Dazu bedarf es der Zentren der Lehrerausbildung für eine eigenständige und etablierte Didaktik für den Islamunterricht in Deutschland, an der sich Lehrkräfte orientieren können. Doch diese fehlen noch.
Gül Solgun-Kaps ist Konrektorin, Mitglied des Bayerischen Integrationsrates im Bayerischen Landtag, seit 2000 Beraterin des Projekts „Islamunterricht in deutscher Sprache“ in Augsburg und inzwischen Herausgeberin des Lehrwerkes „Mein Islambuch“ ; eine Didaktik für die Grundschule.
Hier ein paar Antworten auf Fragen des Verlages an die Herausgeberin:
Welche sind Ihrer Ansicht nach die größten Herausforderungen eines modernen islamischen Religionsunterrichts?
Gül Solgun-Kaps: Nach wie vor stehen wir Lehrkräfte vor vielen Verboten. Das Verbot etwa, Bilder oder Zeichnungen von Propheten zu verwenden oder als Hefteintrag aufzumalen, erschwert die Islamdidaktik. Es gibt auch noch zu wenig theologische Texte, die für Grundschulkinder geeignet sind. Lehrkräfte müssen einen Weg gehen, auf dem sie ganz schnell an ihre Grenzen stoßen und zwischen den Stühlen stehen: Die Eltern einerseits, die Verbände und Gemeinden andererseits.
Die einzelnen Gruppierungen innerhalb des Islam und ihre Anschauungen müssen detailliert analysiert und in den Unterricht eingebaut werden. Lehrkräfte benötigen hier von Seiten der Universitäten und der Islamtheologen Unterstützung.

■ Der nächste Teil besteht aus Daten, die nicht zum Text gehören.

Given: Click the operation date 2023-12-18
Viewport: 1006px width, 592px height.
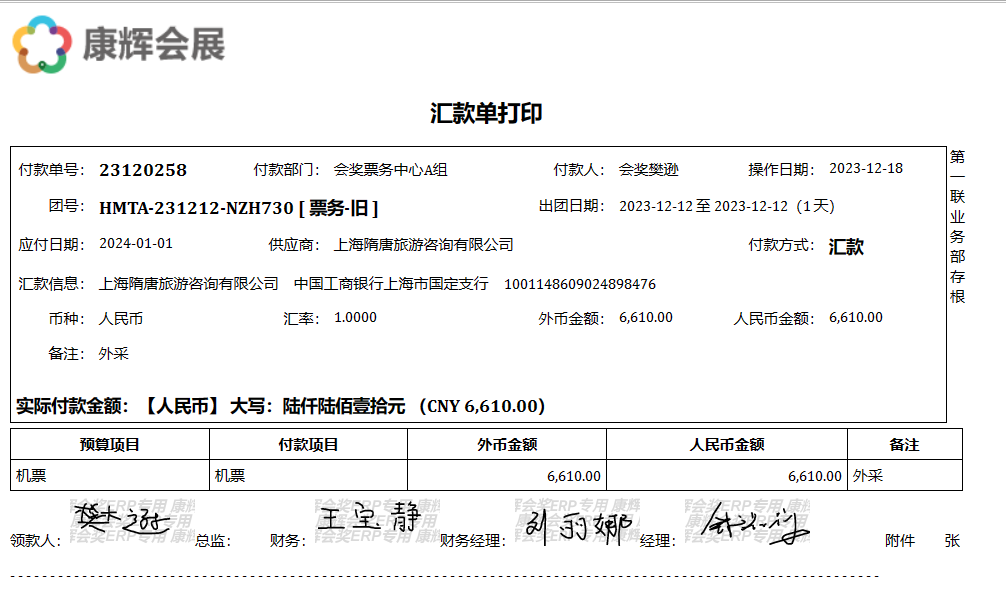Looking at the screenshot, I should pos(866,168).
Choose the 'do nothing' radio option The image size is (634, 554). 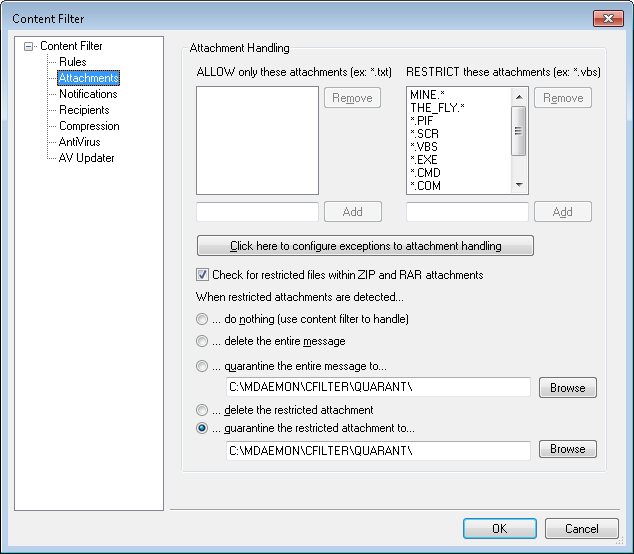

Welchen Tipp haben Sie zu Ihrem Buch, die Lektüre und die Arbeit mit diesem betreffend?
Gül Solgun-Kaps: Nachdem im Buch die gesamte Geschichte des Islamunterrichts von zahlreichen Fachmännern und -frauen beschrieben wird, werden die Leser schnell feststellen, dass sie hier mehr als eine reine „Islamdidaktik“ benötigen.
Ich kann alle Interessierten ermuntern, an einem modernen Islamunterricht mitzuarbeiten, die Beispiele umzusetzen und weiterzuentwickeln. Ich möchte die Lehrkräfte ermutigen, eine Islamdidaktik mit zu diktieren, damit alle muslimischen Schüler/innen ihren Glauben auch hier in Deutschland kennen lernen und ausleben können und dies friedlich unter einem Dach mit vielen Andersgläubigen.
Und noch eine letzte Frage: Wie schätzen Sie die Zukunft des Islamunterrichts in Deutschland ein?
Gül Solgun-Kaps: Nachdem die Entwicklungen der letzten Jahre doch sehr schnell vorangehen und wir uns von Projekten immer mehr verabschieden, bin ich der festen Meinung, dass der Islamunterricht in Deutschland inzwischen fest installiert ist. Es ist für alle Mitbürger eine Chance, wenn muslimische Kinder nicht in Hinterhöfe gedrängt werden, wenn sie über den Islam „etwas“ lernen wollen. Für den Integrationsprozess ist die religiöse Sozialisation eine wichtige Säule.
Damit aber der Islamunterricht eine gute Chance hat, müssten alle Seiten – Verbände, Gemeinden und die zuständigen Ministerien – Hand in Hand zusammenarbeiten und mehr Lehrer einstellen.